▸ Deine Aufgabe
Welche Zeilen unten enthalten das Wort „pixels“? Zieh jede dieser Zeilen vollständig heraus.

[Gespeicherte Einträge]
════════
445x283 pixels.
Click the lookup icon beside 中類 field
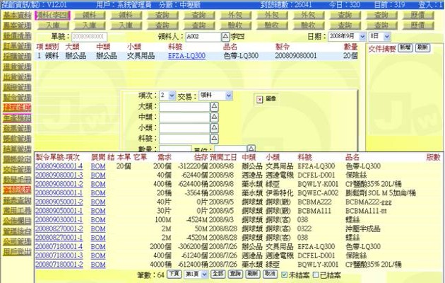click(215, 117)
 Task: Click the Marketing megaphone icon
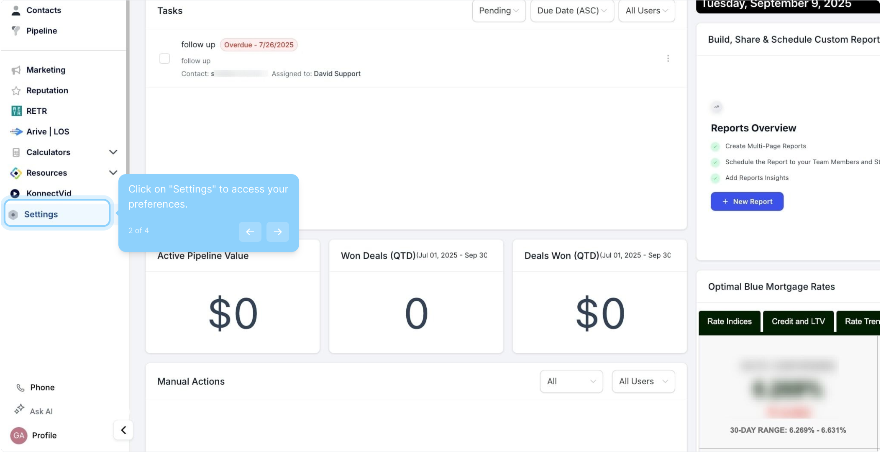(16, 70)
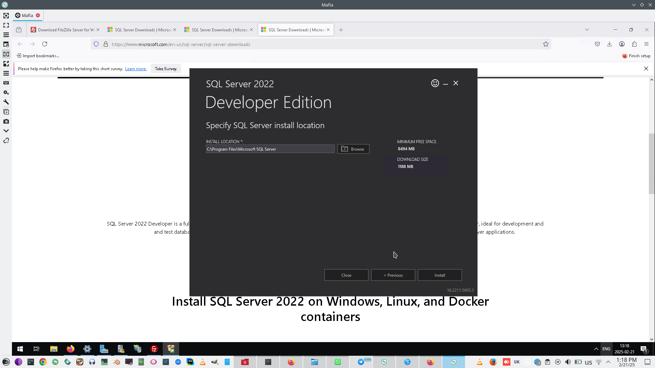Open the Firefox hamburger application menu
This screenshot has width=655, height=368.
[646, 44]
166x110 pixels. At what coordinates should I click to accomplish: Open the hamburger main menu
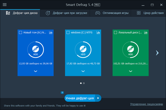coord(5,5)
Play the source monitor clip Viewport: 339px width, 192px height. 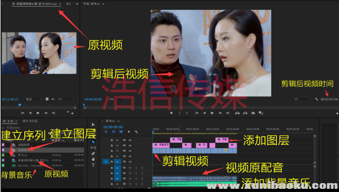click(38, 113)
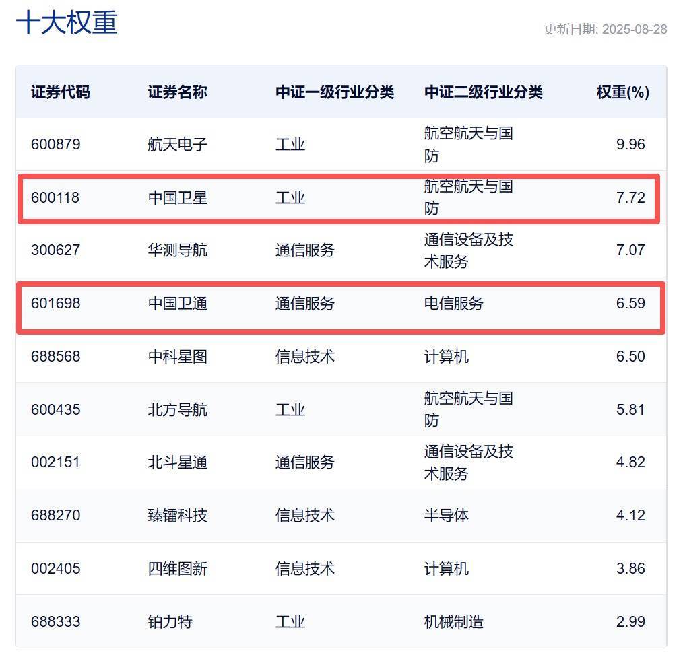Open the 航天电子 security name
683x653 pixels.
point(177,144)
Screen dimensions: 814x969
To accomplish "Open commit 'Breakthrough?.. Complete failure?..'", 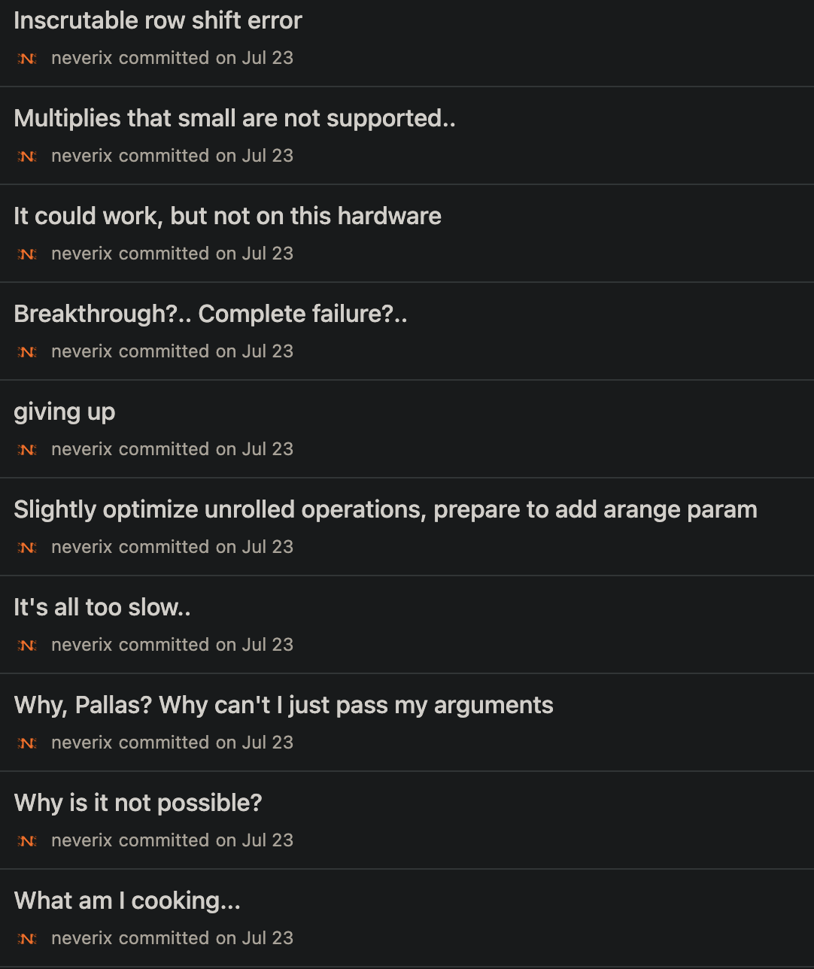I will (211, 314).
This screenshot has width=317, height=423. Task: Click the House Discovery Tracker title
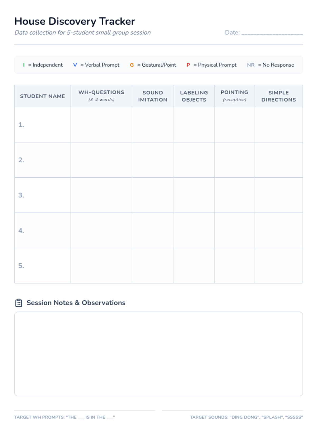(75, 21)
════════
▸ Schriftliche Lösung
445x283 pixels.
166x110 pixels. At what coordinates should I click to accomplish: Open the hamburger main menu
683x653 pixels.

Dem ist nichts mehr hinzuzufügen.